══ The data

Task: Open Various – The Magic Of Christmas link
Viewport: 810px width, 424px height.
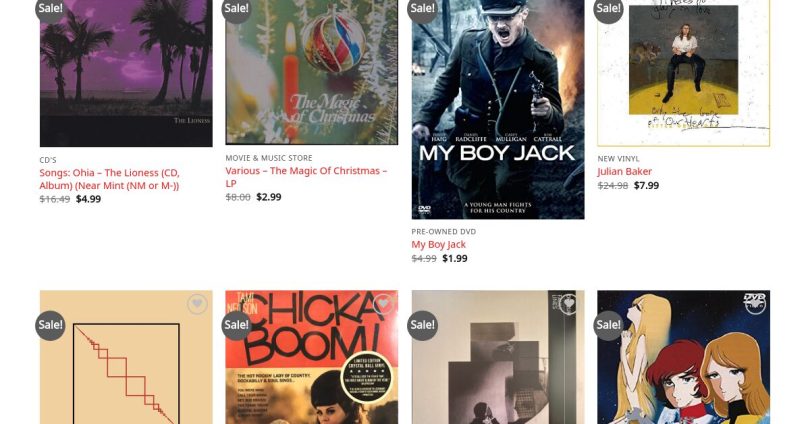Action: 306,177
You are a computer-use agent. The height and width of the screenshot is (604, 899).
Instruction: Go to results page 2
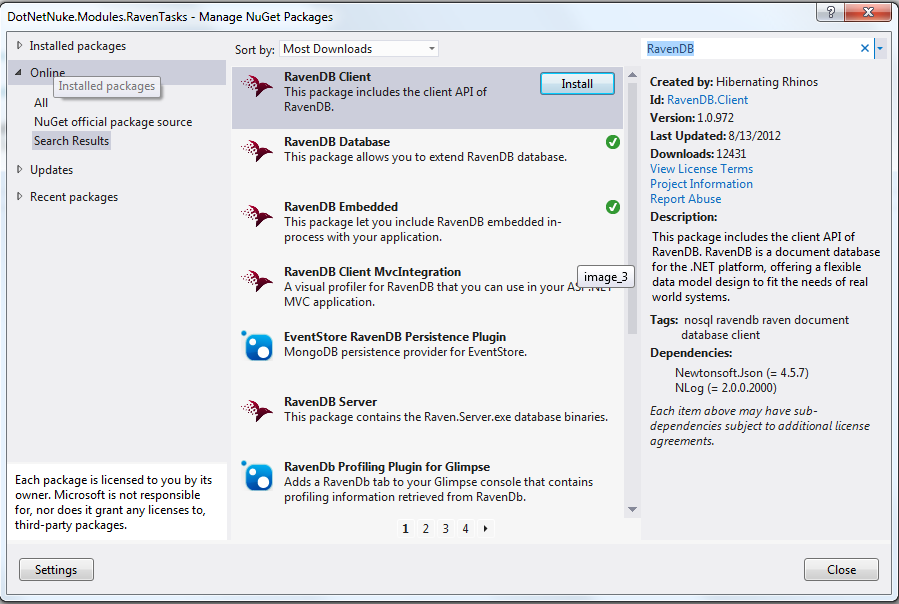coord(425,529)
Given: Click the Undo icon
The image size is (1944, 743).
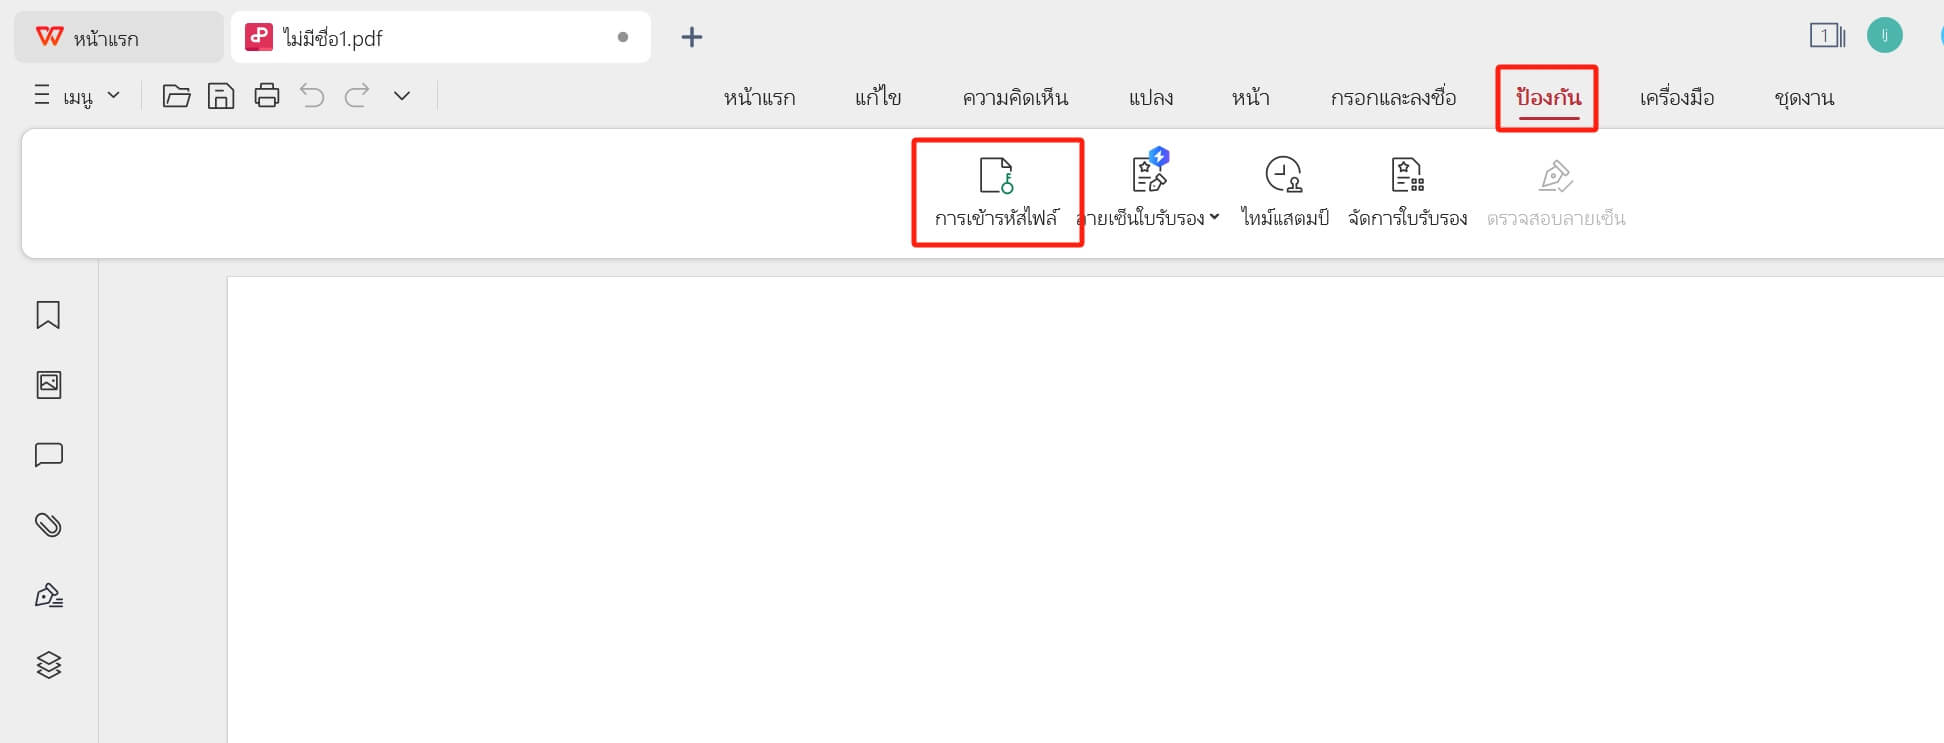Looking at the screenshot, I should click(x=312, y=96).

════

# [Aim of the exercise]
Lines from the one containing "You are a computer-use" through the final line of the entries above are to be retyped exactly, with every picture left out.

# [Solved problem]
You are a computer-use agent. The height and width of the screenshot is (604, 899).
Instruction: Go to results page 2
coord(425,529)
Given: Click the Undo icon
The image size is (1944, 743).
Looking at the screenshot, I should click(x=312, y=96).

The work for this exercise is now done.